To die just when he thought he’d won all his battles and felt like the happiest man in creation. Had his happiness killed him, perhaps? Ismael Carrera wasn’t used to it.

*******

“It’s just that there’s something I don’t understand,” Fonchito ventured uncomfortably. “About you, Papa. You always liked art, painting, music, books. It’s the only thing you seem passionate about. So, then, why did you become a lawyer? Why did you spend your whole life working in an insurance company? You should have been a painter, a musician, well, I don’t know. Why didn’t you follow your calling?”

Don Rigoberto nodded and reflected a moment before answering.

“Because I was a coward, son,” he finally murmured. “Because I lacked faith in myself. I never believed I had the talent to be a real artist. But maybe that was an excuse for not trying. I decided not to be a creator but only a consumer of art, a dilettante of culture. Because I was a coward is the sad truth. So now you know. Don’t follow my example. Whatever your calling is, follow it as far as you can and don’t do what I did, don’t betray it.”

“I hope you’re not annoyed, Papa. It was a question I’d been wanting to ask you for a long time.”

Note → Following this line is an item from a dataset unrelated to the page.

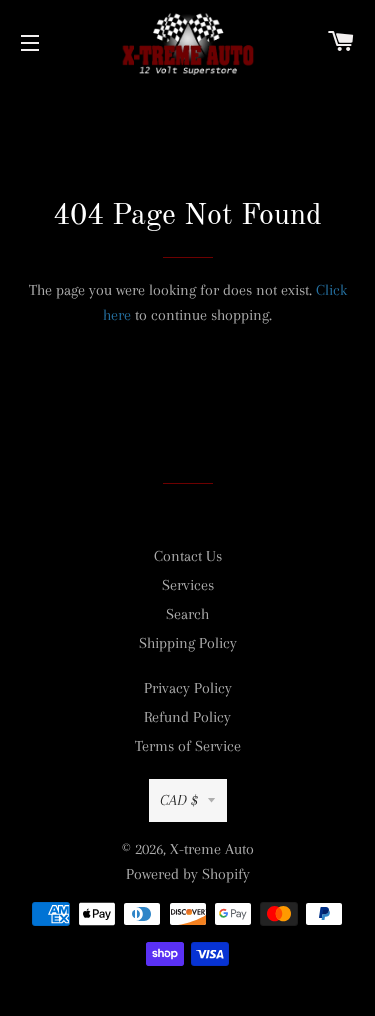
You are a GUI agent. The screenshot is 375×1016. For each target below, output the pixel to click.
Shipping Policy (188, 643)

“It’s a question I’ve been asking myself for many years. Fonchito. You’re forced me to answer and I thank you for that. Go on, that’s enough, good night.”



*******

The function of journalism in our time, at least in this society, was not to inform but to make the line between the lie and the truth disappear, to replace reality with a fiction in which the oceanic mass of neuroses, frustration, hatred, and traumas of a public devoured by resentment and envy was made manifest. One more proof that the small spaces of civilisation would never prevail against immeasurable barbarism.

*******

From time to time, taking a breather, the captain would burst into praise, charged with sexual fever, of the curves of Senora Josefita, with whom he’d fallen in love. Very seriously, and with salacious gestures, he explained to his subordinate that those gluteals were not only large, round and symmetrical but also “gave a little jiggle when she walked,” something that aroused his heart and his testicles in unison. For that reason, he maintained, “in spite of her age, her moon face, and her slightly bowed legs, Josefita is the goddamnedest woman.

“Hotter than gorgeous Mabel, if I’m forced to make a comparison, Lituma,” he went on, his eyes popping as if he had the backsides of the two ladies right in front of him and were hefting them both. “I acknowledge that Don Felicito’s girlfriend has a nice figure, aggressive tits, and well-formed, fleshy legs and arms, but her ass, as you must have noticed, leaves much to be desired. It’s not very touchable. It didn’t finish developing, it didn’t blossom, at some point, it went into decline. According to my classification system, hers is a timid ass, if you know what I mean.”

“Why don’t you concentrate on the investigations instead, Captain?” Lituma asked him.  “You saw how furious Colonel Rios Pardo is. At this rate, we won’t ever get rid of this case or be promoted again.”

“I’ve noticed that you have absolutely no interest in women’s asses, Lituma,” was the captain’s judgement, pretending to commiserate with him and putting on a grief-stricken face. But immediately afterwards he smiled and licked his lips like a cat. “A defect in your manly formation, I’m telling you. A good ass is the most divine gift God gave to female bodies for the pleasure of males. I’ve been told that even the Bible recognises this.”

“Of course I have an interest, Captain. But with all due respect, in you, there’s not only interest but obsession and depravity too. Let’s get back to the spiders now.”